-- Written exercise --
Gather each line of the items below that contains the string "pixels". Case counts.

-- Element and text position data --
★ ★ ★ ★ ★ ★ ★
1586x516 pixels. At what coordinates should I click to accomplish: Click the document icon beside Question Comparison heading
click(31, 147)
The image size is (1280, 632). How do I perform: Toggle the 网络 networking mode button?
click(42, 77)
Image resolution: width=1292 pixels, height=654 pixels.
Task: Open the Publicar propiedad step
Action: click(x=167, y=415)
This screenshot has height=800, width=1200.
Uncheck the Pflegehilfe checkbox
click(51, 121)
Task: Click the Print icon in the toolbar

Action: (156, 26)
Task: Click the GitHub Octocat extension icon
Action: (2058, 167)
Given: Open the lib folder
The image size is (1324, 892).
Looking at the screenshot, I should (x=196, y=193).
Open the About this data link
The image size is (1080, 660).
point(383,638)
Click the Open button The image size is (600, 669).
★ ★ ★ ★ ★ ★ ★
-- Response below --
1586x516 pixels. At what coordinates should I click to accomplish: Click the document icon beside Question Comparison heading
Image resolution: width=1292 pixels, height=654 pixels.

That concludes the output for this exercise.